We returned to the church in silence wondering what to do with what we’d just seen. Would confronting the pastor have influenced his practice? Unlikely, given the certainty of his beliefs. Should we alert the nearby police? They though were likely to know of similar churches and had probably agreed to the transfer between different forms of custody. Are we complicit in turning a blind eye in front of our local colleagues? What should they do when a line has been crossed? And where in Ghana is that line anyway? Somehow people’s awareness of it being time for lunch also ensured a swift departure from this holy place.
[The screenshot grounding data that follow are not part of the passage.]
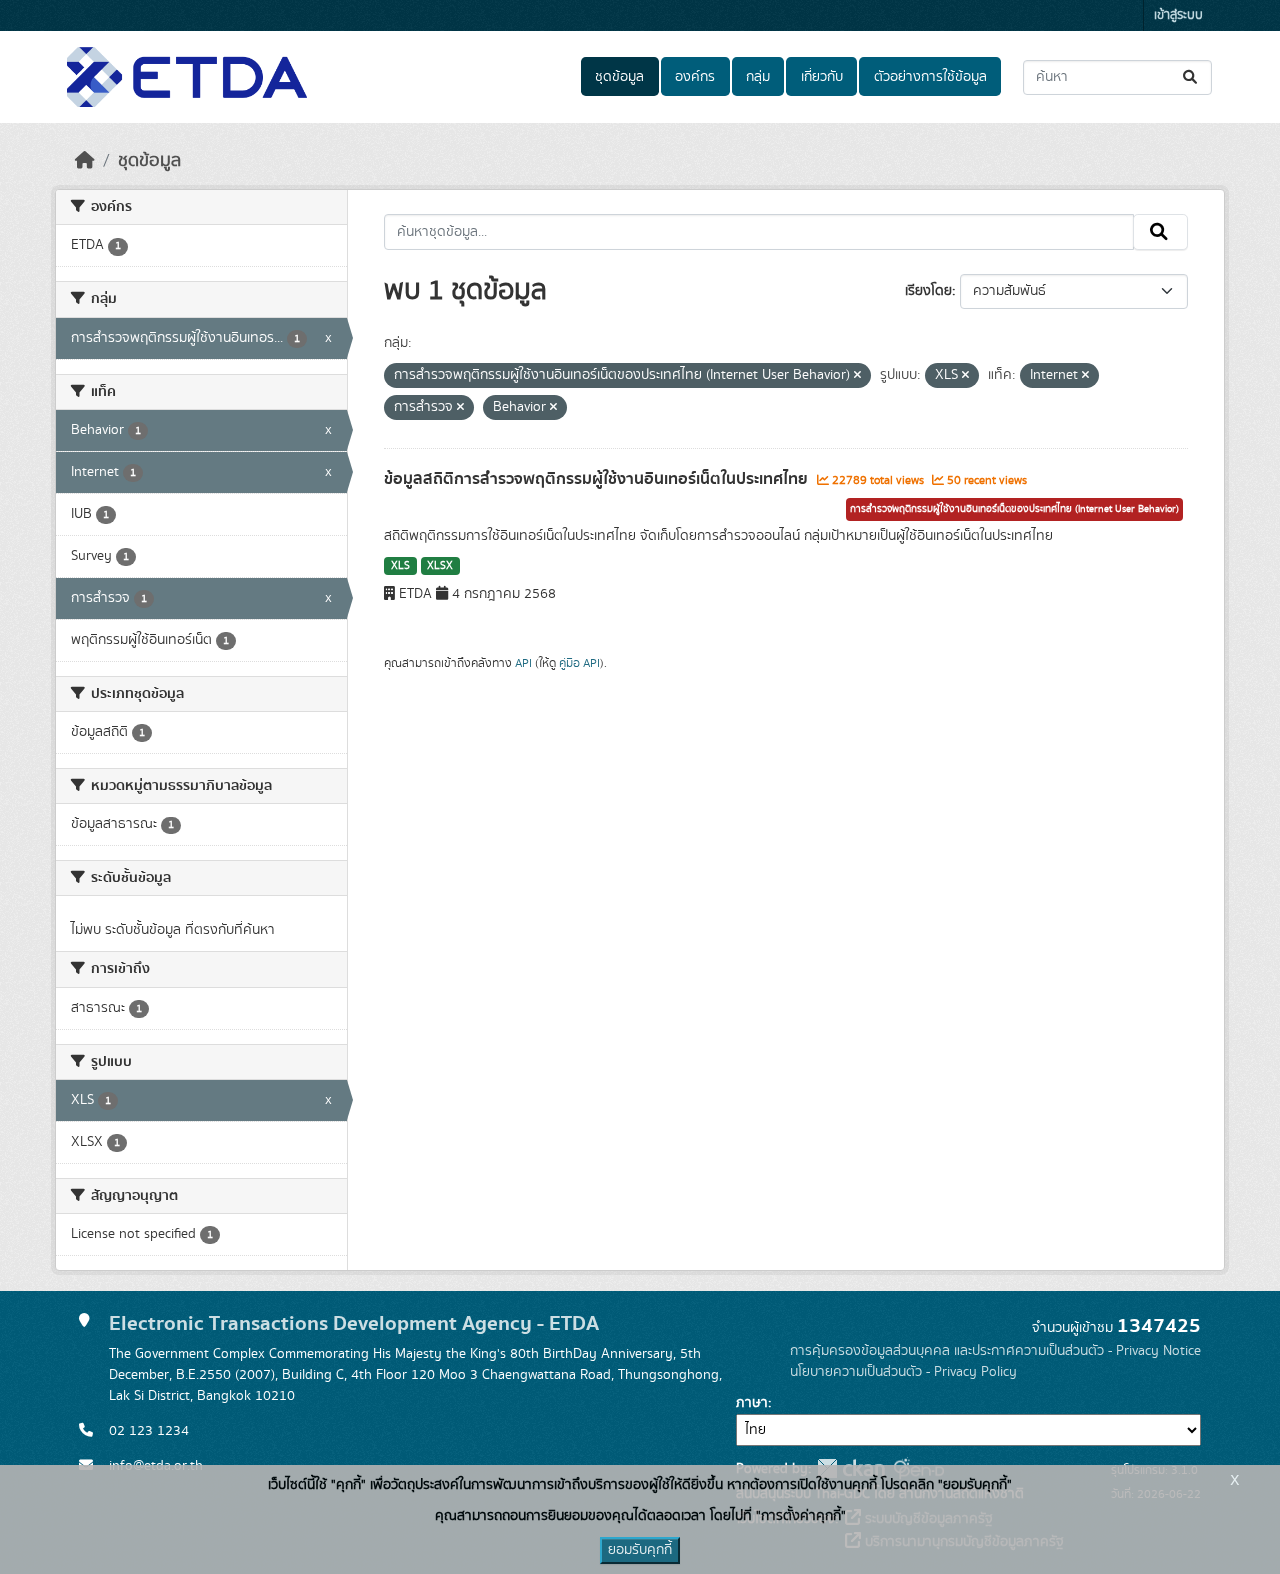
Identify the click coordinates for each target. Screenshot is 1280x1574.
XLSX (440, 566)
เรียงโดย (928, 291)
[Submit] (1191, 77)
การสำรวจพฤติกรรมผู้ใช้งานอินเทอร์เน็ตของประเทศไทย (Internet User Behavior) (1014, 509)
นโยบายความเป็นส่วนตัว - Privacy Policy (903, 1372)
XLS (400, 566)
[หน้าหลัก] (85, 161)
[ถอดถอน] (857, 376)
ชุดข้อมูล (619, 77)
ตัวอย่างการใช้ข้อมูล (930, 77)
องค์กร (695, 77)
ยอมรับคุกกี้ (640, 1550)
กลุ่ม (758, 77)
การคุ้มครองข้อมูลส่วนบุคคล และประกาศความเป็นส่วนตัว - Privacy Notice (995, 1351)
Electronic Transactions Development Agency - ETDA (354, 1323)
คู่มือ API (579, 663)
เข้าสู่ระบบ (1178, 15)
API (523, 663)
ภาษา (752, 1403)
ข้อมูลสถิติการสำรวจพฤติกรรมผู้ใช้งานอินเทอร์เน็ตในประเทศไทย (598, 479)
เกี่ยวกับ (822, 77)
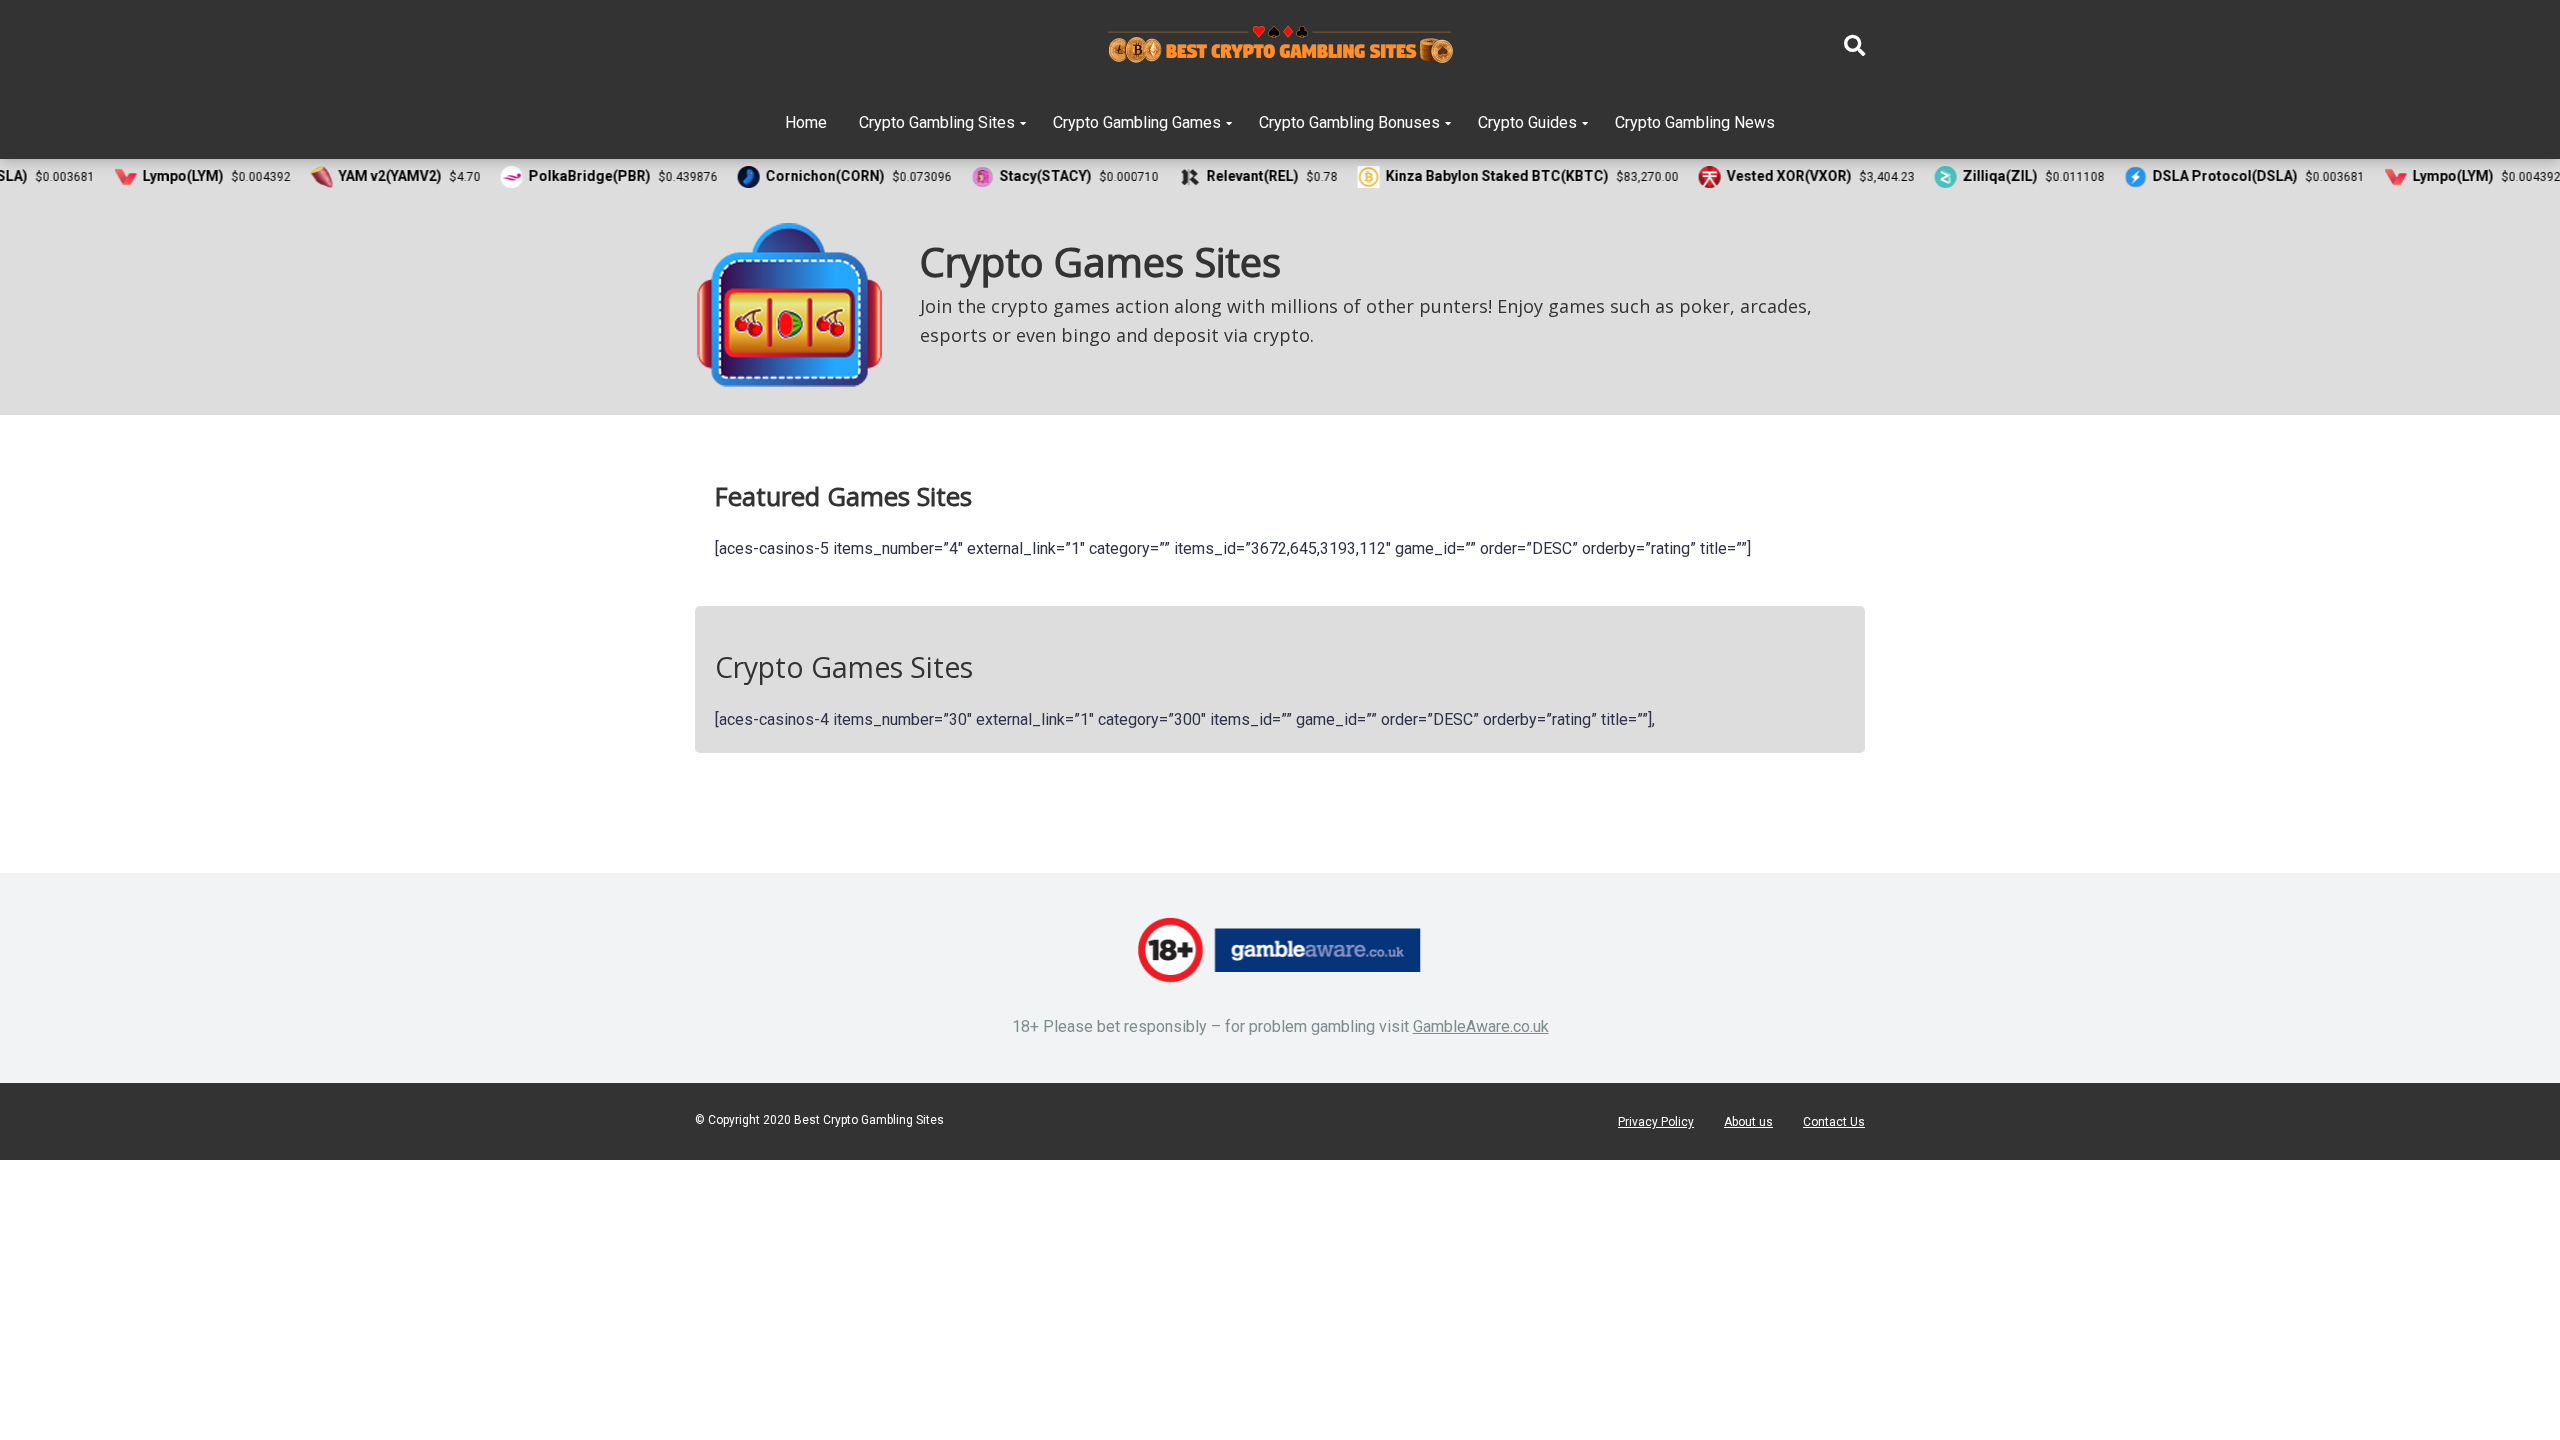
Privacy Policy (1656, 1122)
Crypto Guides (1527, 122)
In effect though, through these visits we achieved what was intended, which was to appreciate the range and nature of people’s beliefs in Ghana and the treatments that many of those with mental illnesses will have received. In the meantime there are hopes that a proposed Mental Health Bill will provide formal legislation to protect and specify how they are treated and which will also apply to those receiving traditional and spiritual mental health care. These are early days in a part of the world where traditional beliefs in supernatural phenomena continue and often cross over. Churches and traditional healers are popular and widespread across Ghana. There are less than 15 psychiatrists here. For psychiatry to be more effective in reaching some of the most vulnerable people, then the views and methods of healers who are providing culturally acceptable explanations for mental illness have to be taken into account.